Won’t Back Down’s Lance Reddick has something to say, on- and off-screen.
Oct 15, 2012, Vol. 18, No. 05 • By KELLY JANE TORRANCE
Halfway through what feels like the usual interview with a Hollywood entertainer in town to promote a new work, I’m stopped short.
Lance Reddick on 'The Wire" (second from left)
Lance Reddick had discussed the television work that made his name—roles on the gritty HBO series Oz and The Wire, then the mind-bending cable shows Lost and Fringe—and his longstanding desire to move into film. He noted, like many actors before him, that he became a producer to create the parts no one was asking him to play. Then, explaining why he thought his latest movie so meaningful that he accepted a modest role in it, Reddick mentions Aristotle.
I can assure you that Hollywood actors don’t typically cite Greek philosophers. Lance Reddick is not your typical actor. But then, Won’t Back Down, which stars the Oscar-nominated actresses Maggie Gyllenhaal and Viola Davis as a parent and teacher trying to wrest control of their failing elementary school from an unconcerned bureaucracy, isn’t your typical feature film, either.
For example, movie critics don’t ordinarily find themselves targets of a propaganda campaign. But this reviewer received multiple emails from interest groups attacking Won’t Back Down in the weeks before its release. The president of the American Federation of Teachers wrote that “the film contains several egregiously misleading scenes with the sole purpose of undermining people’s confidence in public education, public school teachers and teachers unions.” And the Center for Media and Democracy warned: “The emotionally engaging Hollywood film Won’t Back Down [promotes education reform supported by] two controversial right-wing organ-izations: the American Legislative Exchange Council (ALEC) and the Heartland Institute.”
It is, indeed, emotionally engaging: This gripping drama presents an unflinching portrait of the sad reality of American public education. More gratifying is that it suggests, with the help of its skilled cast, how unlucky children might be offered a happier fate.
Won’t Back Down has provoked the sort of protests normally reserved for religious dramas directed by Mel Gibson. Twentieth Century Fox screened it at both political conventions, sparking a demonstration at the Democratic gathering in Charlotte. The New York premiere last month featured protesters carrying signs reading, “Won’t Back Down, get out of town.”
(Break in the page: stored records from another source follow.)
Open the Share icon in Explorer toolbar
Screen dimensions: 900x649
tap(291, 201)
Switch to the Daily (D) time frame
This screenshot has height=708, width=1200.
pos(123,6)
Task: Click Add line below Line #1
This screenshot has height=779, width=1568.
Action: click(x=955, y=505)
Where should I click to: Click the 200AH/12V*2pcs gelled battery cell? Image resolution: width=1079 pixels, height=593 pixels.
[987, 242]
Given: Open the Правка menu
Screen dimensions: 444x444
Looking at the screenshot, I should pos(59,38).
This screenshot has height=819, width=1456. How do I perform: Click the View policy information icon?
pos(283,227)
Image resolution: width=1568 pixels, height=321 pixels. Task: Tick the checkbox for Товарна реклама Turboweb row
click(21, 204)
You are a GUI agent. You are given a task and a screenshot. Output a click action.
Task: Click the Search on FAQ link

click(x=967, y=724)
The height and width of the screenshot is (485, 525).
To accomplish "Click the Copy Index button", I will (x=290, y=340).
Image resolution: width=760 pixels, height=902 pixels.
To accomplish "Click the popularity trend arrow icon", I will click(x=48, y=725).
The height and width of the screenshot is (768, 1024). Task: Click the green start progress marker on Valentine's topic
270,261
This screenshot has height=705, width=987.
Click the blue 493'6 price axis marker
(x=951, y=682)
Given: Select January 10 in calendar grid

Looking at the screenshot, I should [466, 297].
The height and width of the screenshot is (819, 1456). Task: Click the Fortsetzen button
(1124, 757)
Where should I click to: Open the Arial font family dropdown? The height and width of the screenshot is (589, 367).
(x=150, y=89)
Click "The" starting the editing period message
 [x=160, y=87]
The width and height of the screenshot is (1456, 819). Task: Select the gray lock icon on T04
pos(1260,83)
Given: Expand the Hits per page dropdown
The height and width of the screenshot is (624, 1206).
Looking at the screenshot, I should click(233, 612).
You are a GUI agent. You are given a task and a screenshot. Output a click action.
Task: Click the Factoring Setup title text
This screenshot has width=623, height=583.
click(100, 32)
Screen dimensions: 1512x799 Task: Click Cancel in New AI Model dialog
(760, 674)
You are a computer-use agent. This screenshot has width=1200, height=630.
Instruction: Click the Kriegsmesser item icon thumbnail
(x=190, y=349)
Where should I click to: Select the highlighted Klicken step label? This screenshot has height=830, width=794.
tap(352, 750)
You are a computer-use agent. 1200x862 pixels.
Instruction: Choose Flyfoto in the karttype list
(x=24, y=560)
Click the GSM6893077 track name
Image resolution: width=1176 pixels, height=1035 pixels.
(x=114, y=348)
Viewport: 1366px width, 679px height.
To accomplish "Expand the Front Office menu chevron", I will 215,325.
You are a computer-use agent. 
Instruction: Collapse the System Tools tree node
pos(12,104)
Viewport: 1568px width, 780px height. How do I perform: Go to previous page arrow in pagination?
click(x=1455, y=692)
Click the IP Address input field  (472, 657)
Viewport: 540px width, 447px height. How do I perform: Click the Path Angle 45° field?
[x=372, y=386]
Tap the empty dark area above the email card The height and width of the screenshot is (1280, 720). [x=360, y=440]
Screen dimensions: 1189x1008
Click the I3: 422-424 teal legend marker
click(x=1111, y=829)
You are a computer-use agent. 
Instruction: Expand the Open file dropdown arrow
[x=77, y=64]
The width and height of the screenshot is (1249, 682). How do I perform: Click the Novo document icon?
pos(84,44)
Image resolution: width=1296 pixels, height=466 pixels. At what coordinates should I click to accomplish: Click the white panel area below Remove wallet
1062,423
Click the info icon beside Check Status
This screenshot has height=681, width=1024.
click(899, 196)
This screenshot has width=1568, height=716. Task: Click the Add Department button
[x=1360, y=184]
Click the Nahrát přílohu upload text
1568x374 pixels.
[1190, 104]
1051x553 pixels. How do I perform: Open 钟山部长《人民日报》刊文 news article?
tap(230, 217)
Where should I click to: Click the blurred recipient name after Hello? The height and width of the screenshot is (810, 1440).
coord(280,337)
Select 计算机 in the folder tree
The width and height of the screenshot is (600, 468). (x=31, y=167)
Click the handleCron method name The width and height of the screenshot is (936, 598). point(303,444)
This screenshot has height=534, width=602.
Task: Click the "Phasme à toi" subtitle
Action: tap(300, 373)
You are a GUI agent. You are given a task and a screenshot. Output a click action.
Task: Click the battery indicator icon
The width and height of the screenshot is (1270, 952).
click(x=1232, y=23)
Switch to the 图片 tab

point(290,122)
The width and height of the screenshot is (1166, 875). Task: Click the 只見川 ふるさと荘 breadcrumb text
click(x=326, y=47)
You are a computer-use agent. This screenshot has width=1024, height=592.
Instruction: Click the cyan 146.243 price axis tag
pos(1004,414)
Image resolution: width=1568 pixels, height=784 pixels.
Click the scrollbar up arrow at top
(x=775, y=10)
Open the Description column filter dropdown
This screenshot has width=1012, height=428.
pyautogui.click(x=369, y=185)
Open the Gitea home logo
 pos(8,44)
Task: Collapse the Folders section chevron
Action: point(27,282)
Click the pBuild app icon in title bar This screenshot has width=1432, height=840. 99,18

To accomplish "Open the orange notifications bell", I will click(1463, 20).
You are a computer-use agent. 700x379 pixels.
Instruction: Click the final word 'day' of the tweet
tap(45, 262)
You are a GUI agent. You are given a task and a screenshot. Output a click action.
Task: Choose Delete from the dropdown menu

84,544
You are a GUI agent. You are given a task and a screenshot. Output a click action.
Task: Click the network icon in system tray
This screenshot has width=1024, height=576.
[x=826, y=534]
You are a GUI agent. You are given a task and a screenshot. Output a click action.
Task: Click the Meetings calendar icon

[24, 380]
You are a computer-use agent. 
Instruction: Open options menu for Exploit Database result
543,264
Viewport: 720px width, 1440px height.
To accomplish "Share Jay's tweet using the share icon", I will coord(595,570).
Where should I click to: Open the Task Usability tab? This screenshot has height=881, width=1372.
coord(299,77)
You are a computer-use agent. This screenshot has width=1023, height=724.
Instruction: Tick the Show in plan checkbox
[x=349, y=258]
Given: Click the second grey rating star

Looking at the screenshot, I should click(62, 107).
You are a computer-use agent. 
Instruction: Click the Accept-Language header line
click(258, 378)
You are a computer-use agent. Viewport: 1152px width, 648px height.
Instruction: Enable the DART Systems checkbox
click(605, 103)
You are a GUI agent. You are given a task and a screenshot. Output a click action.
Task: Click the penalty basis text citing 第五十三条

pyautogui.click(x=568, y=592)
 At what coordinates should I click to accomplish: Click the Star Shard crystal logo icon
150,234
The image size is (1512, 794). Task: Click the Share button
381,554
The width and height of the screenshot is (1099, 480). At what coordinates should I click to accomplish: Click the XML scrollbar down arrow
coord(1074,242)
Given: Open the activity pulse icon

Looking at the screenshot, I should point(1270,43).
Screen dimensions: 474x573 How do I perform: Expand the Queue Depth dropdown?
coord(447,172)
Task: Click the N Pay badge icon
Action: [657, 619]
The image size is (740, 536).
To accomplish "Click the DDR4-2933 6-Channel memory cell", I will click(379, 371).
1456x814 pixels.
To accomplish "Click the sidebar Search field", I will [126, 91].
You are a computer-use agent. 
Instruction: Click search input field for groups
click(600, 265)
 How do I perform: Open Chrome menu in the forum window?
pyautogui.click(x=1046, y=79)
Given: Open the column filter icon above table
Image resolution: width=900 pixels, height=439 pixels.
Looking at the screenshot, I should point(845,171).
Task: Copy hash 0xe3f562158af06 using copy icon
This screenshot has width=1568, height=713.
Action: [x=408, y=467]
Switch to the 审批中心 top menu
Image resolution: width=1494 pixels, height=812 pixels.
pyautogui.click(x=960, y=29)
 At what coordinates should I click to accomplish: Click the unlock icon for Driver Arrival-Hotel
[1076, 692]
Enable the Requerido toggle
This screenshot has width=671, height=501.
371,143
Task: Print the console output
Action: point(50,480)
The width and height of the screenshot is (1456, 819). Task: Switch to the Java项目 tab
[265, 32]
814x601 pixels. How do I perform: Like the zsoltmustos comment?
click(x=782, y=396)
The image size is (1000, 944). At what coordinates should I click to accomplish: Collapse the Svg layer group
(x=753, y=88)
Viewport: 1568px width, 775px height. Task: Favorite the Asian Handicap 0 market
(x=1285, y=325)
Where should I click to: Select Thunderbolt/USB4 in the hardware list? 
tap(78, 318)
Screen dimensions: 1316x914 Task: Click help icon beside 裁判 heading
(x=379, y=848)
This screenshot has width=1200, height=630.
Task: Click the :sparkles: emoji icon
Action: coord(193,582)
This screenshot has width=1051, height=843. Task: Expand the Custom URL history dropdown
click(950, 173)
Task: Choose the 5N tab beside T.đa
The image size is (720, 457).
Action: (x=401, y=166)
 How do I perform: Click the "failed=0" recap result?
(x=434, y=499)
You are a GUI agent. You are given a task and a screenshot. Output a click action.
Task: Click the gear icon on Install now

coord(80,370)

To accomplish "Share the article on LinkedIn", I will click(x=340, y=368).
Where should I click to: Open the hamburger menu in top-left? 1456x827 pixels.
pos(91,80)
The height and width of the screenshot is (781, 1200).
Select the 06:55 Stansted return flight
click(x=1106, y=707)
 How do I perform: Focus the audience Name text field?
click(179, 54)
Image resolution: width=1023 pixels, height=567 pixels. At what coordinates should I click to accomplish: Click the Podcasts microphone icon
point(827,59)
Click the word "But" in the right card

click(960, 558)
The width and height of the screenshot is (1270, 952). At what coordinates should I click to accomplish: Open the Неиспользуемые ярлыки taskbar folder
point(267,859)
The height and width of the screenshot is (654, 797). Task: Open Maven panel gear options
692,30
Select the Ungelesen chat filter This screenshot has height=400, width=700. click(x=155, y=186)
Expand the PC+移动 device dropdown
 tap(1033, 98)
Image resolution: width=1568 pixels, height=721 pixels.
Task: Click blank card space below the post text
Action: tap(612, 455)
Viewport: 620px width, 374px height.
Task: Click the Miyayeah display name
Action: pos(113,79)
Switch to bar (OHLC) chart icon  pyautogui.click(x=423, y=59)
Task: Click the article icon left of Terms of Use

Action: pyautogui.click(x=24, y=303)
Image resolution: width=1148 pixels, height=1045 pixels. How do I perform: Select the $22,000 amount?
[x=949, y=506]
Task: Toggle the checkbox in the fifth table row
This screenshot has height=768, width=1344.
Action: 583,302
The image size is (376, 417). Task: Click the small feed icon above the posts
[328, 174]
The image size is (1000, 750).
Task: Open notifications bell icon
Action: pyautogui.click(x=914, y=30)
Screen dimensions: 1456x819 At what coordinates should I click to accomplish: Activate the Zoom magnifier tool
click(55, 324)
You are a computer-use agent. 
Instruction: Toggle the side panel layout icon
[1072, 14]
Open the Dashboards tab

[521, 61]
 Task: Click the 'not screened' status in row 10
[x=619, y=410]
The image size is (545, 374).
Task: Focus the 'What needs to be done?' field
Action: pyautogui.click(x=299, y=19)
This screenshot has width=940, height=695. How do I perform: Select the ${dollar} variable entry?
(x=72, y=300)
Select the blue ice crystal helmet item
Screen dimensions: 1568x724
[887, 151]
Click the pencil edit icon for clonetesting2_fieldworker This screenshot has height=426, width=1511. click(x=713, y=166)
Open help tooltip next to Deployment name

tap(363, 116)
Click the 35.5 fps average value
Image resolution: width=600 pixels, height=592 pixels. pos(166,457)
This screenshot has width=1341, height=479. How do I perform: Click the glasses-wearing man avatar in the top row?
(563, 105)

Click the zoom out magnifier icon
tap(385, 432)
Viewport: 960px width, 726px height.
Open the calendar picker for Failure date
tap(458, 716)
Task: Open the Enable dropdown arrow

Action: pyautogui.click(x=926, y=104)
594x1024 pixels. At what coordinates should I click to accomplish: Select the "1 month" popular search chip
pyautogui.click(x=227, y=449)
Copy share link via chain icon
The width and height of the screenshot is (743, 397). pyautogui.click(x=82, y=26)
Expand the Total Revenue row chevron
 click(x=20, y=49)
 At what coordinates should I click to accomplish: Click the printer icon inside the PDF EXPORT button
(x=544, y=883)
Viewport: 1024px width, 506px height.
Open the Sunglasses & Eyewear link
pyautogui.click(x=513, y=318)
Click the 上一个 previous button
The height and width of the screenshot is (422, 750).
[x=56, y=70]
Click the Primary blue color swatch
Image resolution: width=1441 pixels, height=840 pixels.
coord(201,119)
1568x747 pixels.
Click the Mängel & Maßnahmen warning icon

Lance Reddick, talking to me before the film hit theaters, wryly predicts that it will “get people talking.” But, he adds, “At the end of the day, as the saying goes, talk is cheap. I don’t know that one film is going to change things.” Spending resources in an election year to influence movie critics signals that the nation’s largest teachers’ union thinks it could, and Reddick admits he holds out hope it will. That’s why he signed on: “The way the system is set up now is not working.”
Reddick, who struggled as a young actor to get his own daughter out of public schools, is proud to play a part in Won’t Back Down. “I thought it was an important film,” he says. “Because of how controversial the subject was and the head-on attacks, I was surprised that it was getting made.” Reddick plays the husband of Viola Davis’s teacher, who is worn down by the system but is finally inspired to fight it. “I’ll be honest with you: I did question whether I wanted to do the role, because it felt so peripheral.”
But it was Aristotle who persuaded him. Reddick believes that film and television can change hearts and minds. “You can kind of trick people,” he says. “Like Aristotle said, you can entertain and instruct.”
Reddick has an impressive pedigree: The 49-year-old son of Baltimore teachers, he studied music composition at Peabody and Eastman and drama at Yale. “I wanted to major in philosophy, but I was afraid I wasn’t smart enough,” he says. He was exposed to Aristotle outside the classroom: “I stumbled upon Ayn Rand when I was 18 and she changed my life.”
Like Paul Ryan, Reddick is quick to note that he doesn’t agree with everything the author of Atlas Shrugged wrote, but her obsession with Aristotle stuck with him. “I don’t want to go off on a tangent about her stuff,” he says, but her “Romantic Manifesto completely changed my idea about aesthetics. . . . One thing Ayn Rand was trying to say over and over again was learn to think for yourself. And trust what you think. It’s part of what gave me the courage to finally leave music school and say I don’t want to be a classical composer.”
Reddick doesn’t seem to have mentioned his affinity for Ayn Rand in earlier interviews. Have I found a rare conservative—or at any rate, a libertarian—in Hollywood?